Recensione: Criminal Element Time
Musica da strada. Anzi, metal stradaiolo. Come quello dei newyorchesi Criminal Element che s’ispirano, per le loro canzoni, al sistema giudiziario americano, al crimine e alla vita di strada – appunto – di tutti i giorni.
Cercando di trasfondere questi elementi, duri e spigolosi, in una sorta d’incrocio fra thrash e death metal, con preminenza di quest’ultimo rispetto all’insieme totale della proposta musicale di “Criminal Element Time”.
Terzo album di una carriera cominciata nel 2001 e alimentata da una produzione discografica più che sufficiente: tre full-length (“Guilty As Charged”, 2008; “Modus Operandi”, 2013, “Criminal Element Time”, 2015) e cinque EP (“Criminally Contaminated”, 2006; “Career Criminal”, 2006; “Crime And Punishment Pt. 1”, 2010; “Crime And Punishment Pt. 2”, 2010; “Maiden Brooklyn”, 2014).
E il flavour che si respira dalle tracce, a cominciare dall’opener “Gang Related” è proprio quello di un mix fra i sentori di asfalto, di gas di scarico, di smog, di sangue, di droga, di polvere da sparo. Identificativo, cioè, di un sound cioè duro, arcigno, roccioso. Semplice e immediato come le tanto elementari quanto animalesche regole che definiscono i comportamenti di coloro che vivono nei quartieri sub-urbani delle grandi metropoli.

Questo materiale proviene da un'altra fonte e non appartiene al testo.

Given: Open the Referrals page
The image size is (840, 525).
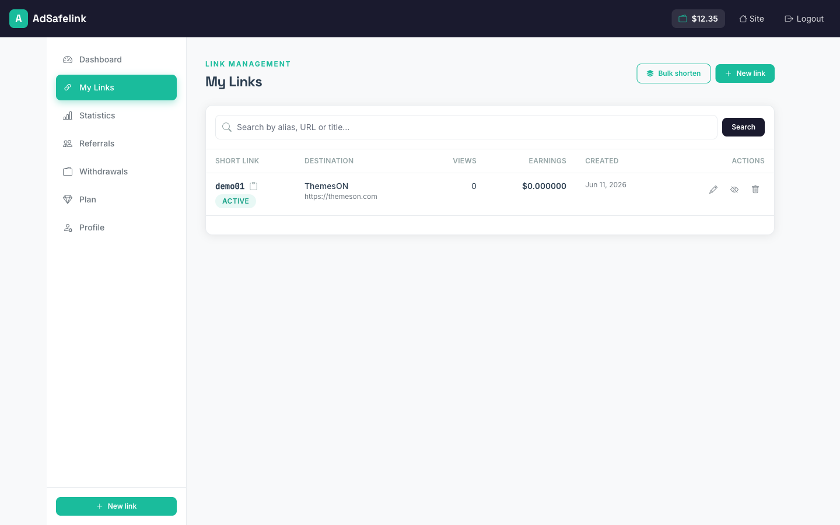Looking at the screenshot, I should tap(116, 144).
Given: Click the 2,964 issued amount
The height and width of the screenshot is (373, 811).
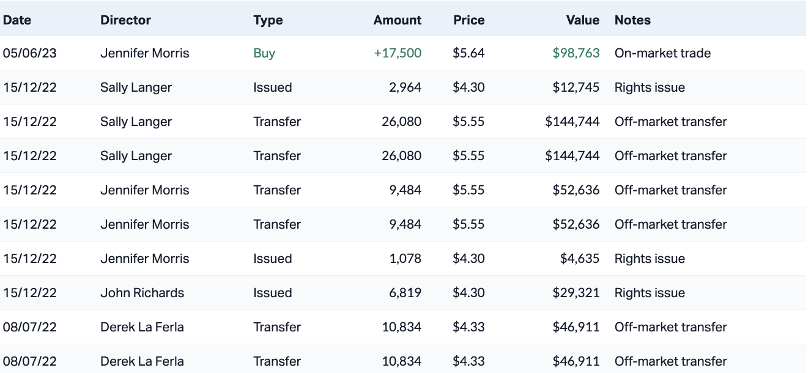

Se questa trasposizione artistica (vita da strada, musica) è tutto sommato riuscita, non si può dire lo stesso per la musica medesima. Anzi, osservando “Criminal Element Time” da un’angolazione prettamente sonora, ciò che emerge è un lavoro assolutamente fuori dal tempo e dallo spazio. Nella miscela fra thrash e death di cui si diceva poc’anzi, condita da un po’ di grindcore (“Rampage”, “Justice Denied”), difatti, non si trova nulla d’interessante.
Lo stile dei Nostri appartiene a un lontano passato, ormai dimenticato anche dai più nostalgici sostenitori del metal estremo della fine degli anni ’80; e allo stesso tempo fa parte di un luogo a sé stante, slegato dai più popolosi contesti areali identificativi di una qualsiasi tradizione in materia. Quest’ultima osservazione in realtà potrebbe contenere anche una connotazione positiva, giacché significativa di un sound originale.
Purtroppo per i Criminal Element, invece, le song di “Criminal Element Time” non hanno nulla che potrebbe attirare l’attenzione. Costruite in modo davvero semplicistico, in esse paiono esservi condensati tutti i cliché del genere suonato. Scevri da un minimo apporto della cosiddetta farina del proprio sacco. Passando e ripassando il platter sotto il laser, insomma, in testa rimane poco o niente; affossato in una mediocrità di fondo disarmante per i tempi che corrono.
Tempi che rendono misteriosa la motivazione per la quale i Criminal Element abbiano potuto incidere tutto il materiale all’inizio elencato quando, in giro, e anche in Italia, c’è gente di ben altro spessore tecnico-compositivo alla perenne ricerca del primo, agognato contratto discografico da firmare.